Aside the Nuraghic civilisation, you have the Phoenician and Punic remains dating
4th and 3rd century BC with their own beautiful additions, Roman baths, theatres,
in such wonderful condition you could almost imagine their past! Menhirs and dolmens
(remember Brittany?) Domus de Janas (house of fairies, isn’ t it a lovely name for
a burial ground?) Tombe dei Giganti, pozzi sacri, (sacred wells), all there, in situ
and looking grand! To me one of the best archeological experiences I have ever had,
and we did not even see half of it. An experience that almost surpassed my eeriness
at the sight of Macchu Pichu in Peru 25 years ago. To crown it all, you have the
local traditions, the colourful processions, the celebrations in full costumes either
for a saint or a local festival, especially in the hills such as in Monte Ortobene,
near Nuoro, celebrating the festival of the Redentore. (Redeemer). I could go on
for ever, but this is not an essay on Sardinia but the reflection of our enthusiasm
on discovering such a wonderful place, with local food like curacu bread (also called
carta di musica, it is so, so thin and delicious!) suckling pig, kid, lamb, their
antipasti, their home made pasta everywhere. What a beautiful experience! Nuraghic
artifacts Roman theatre and Punic plus Roman temple BC old mosaic floor in open air;
detail from above pict. Stagno di Cogolone in the mountains Locals in colourful costumes
Foreigners in drab Costumes! HOW TO GET TO SARDINIA There are many routes, especially
direct flights from most countries in Europe. UK visitors have a choice of Ryanair
to Alghero, or British Airways to Cagliari. Air fares are getting more and more competitive,
unless you have to go in August, which happens to be the most crowded and expensive
time to go, on account of the holiday influx of mainland Italians who are, by and
large, creatures of habit. There are a number of ferries from Italy to a number of
different ports in Sardinia, so if you want to, you can take your own car. But it
is much les stressful to fly to Genoa, Pisa or Rome and take ferries from nearby
departure points. There’ s usually a car rental office in all the ports and again,
if you can avoid August, you can avoid the madness of crowds. May, June and September
are the best bets. Driving around in Sardinia is not as hazardous as one would think.

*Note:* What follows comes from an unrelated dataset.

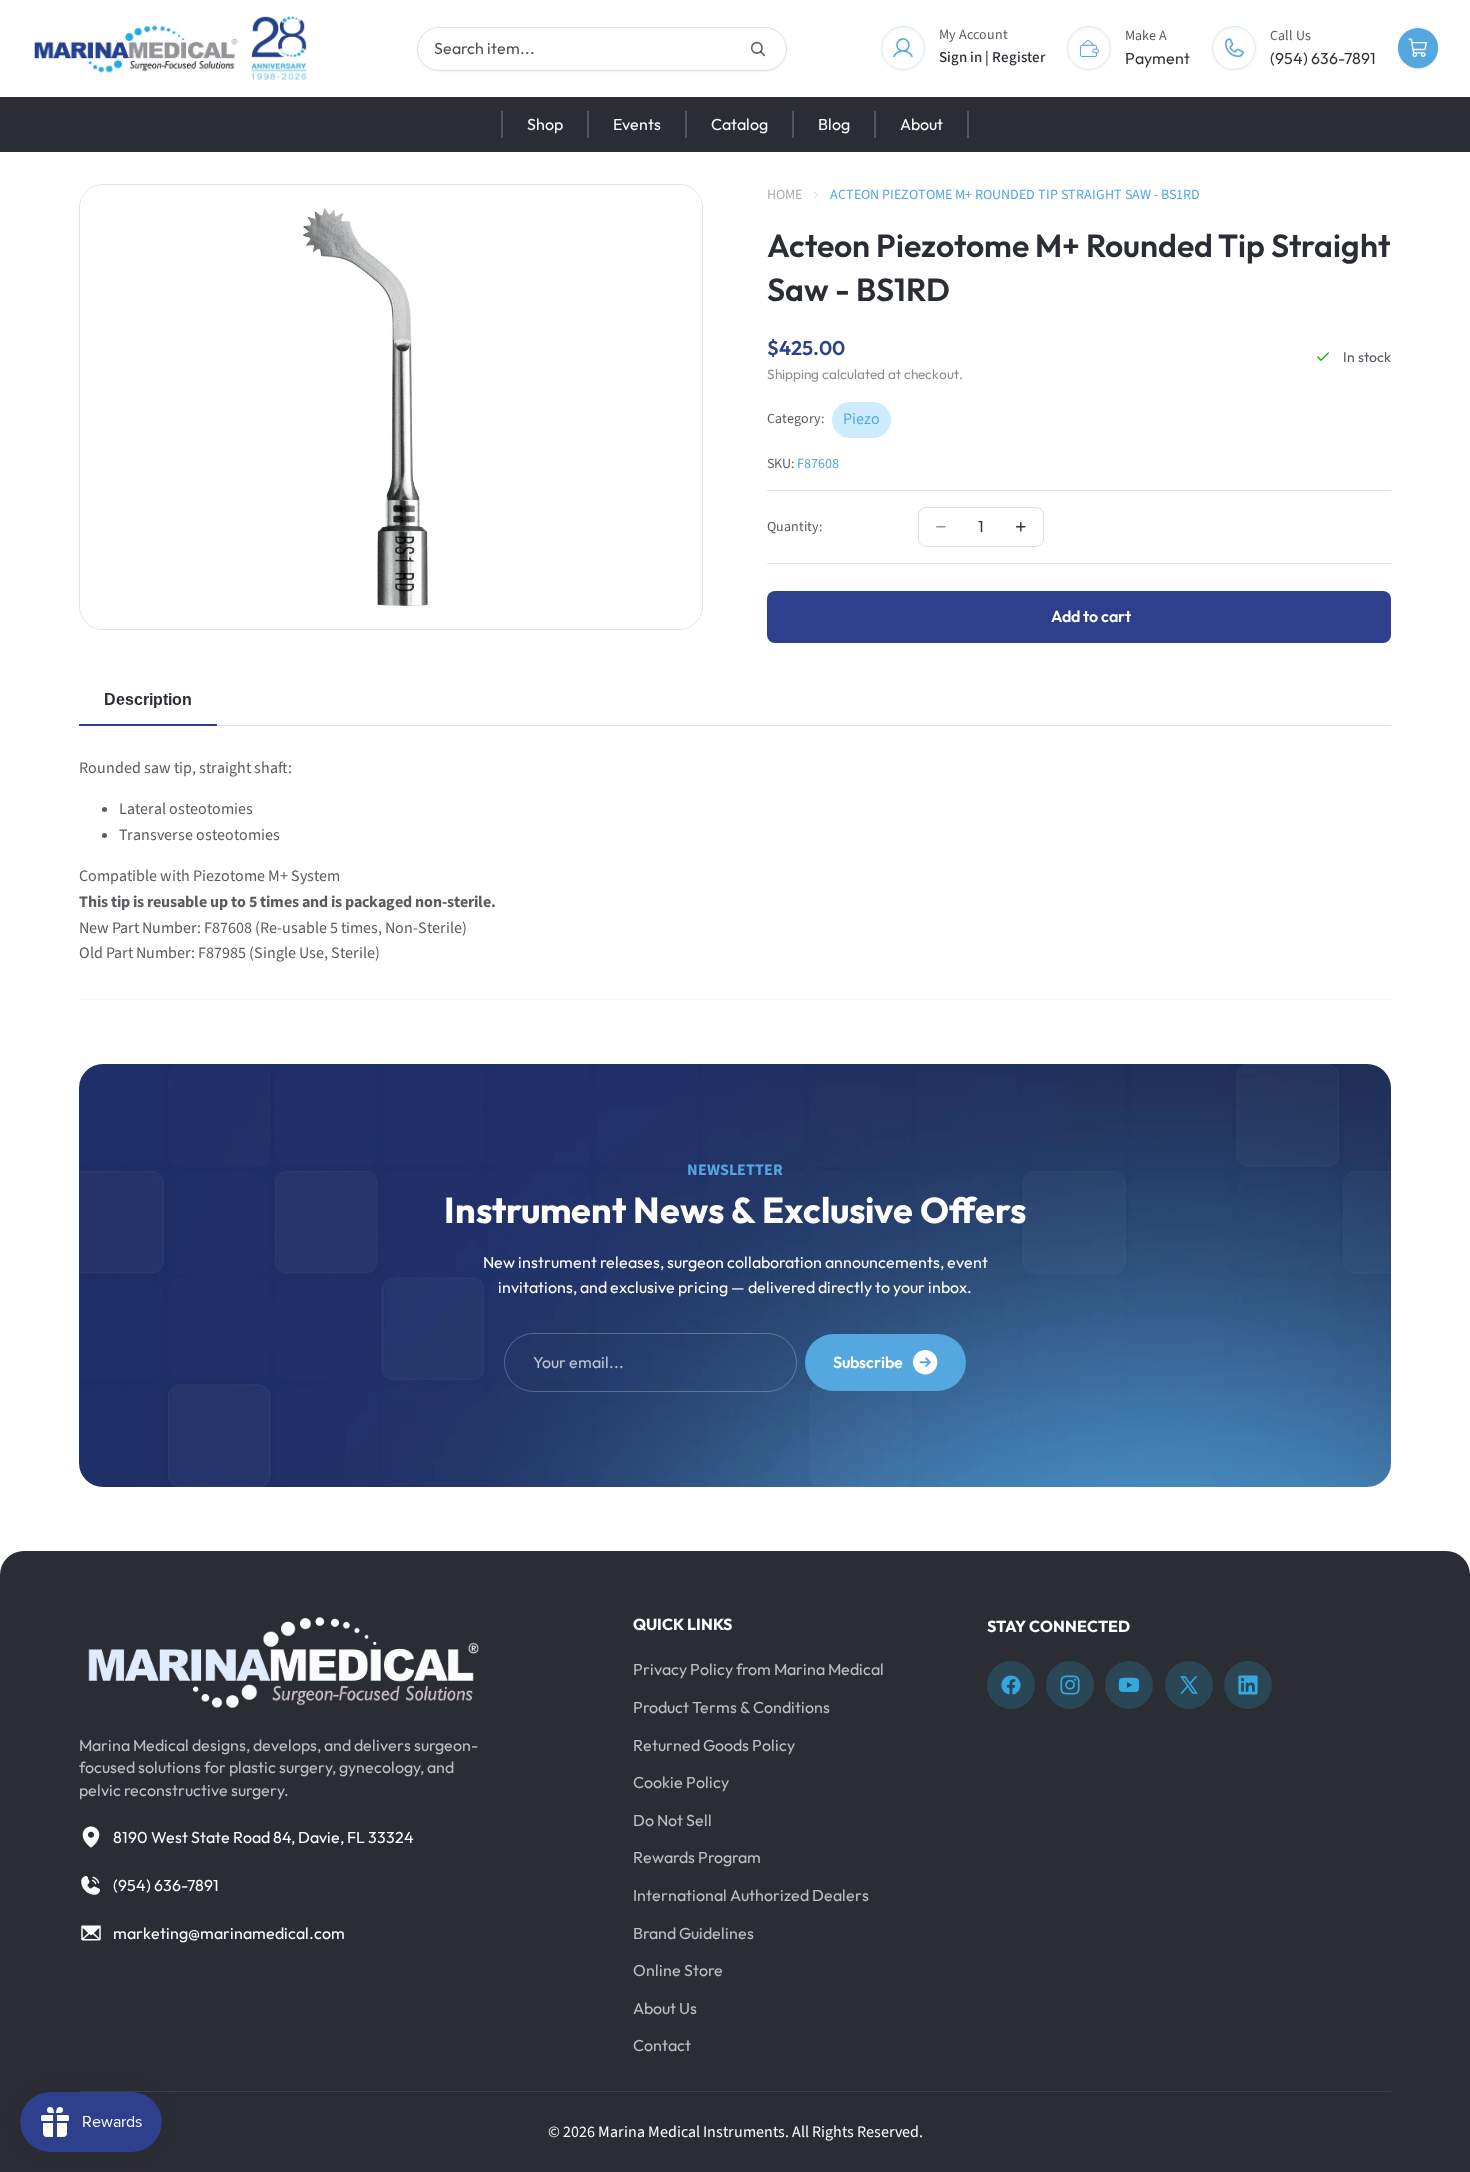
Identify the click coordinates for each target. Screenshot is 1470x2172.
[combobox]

Most of the roads are pretty good, although driving around the hinterland can lead
to sudden losses of tarmac without warning! But this is all part of the fun, especially
when you realise that all the road maps are years out of date. There are a lot of
new roads built with EC money of course, (or is it easy money?) which now take you
from A to B with astonishing rapidity, but that’s no fun – it’ s the really wiggley
ones that you really want to try! And the spectacular scenery that they go through
makes the effort worthwhile. Of course, by sticking to the little roads, you totally
underestimate the time it takes to get from A to B, but Sardinia is not a big island
and there are seaside resorts everywhere to cater for the homeless. Underestimate
we did, which is why we only managed to see half the island in our allotted time.
So we are looking forward to doing the other half next year when we will report on
that and also our overall impressions of the island as a whole. In touring Sardinia,
it doesn’ t really matter where you start or finish, the majestic scenery, the historical
sites and above all the warmth of the people (unlike the Corsicans – but that’ s
another story) will make you want to return again and again.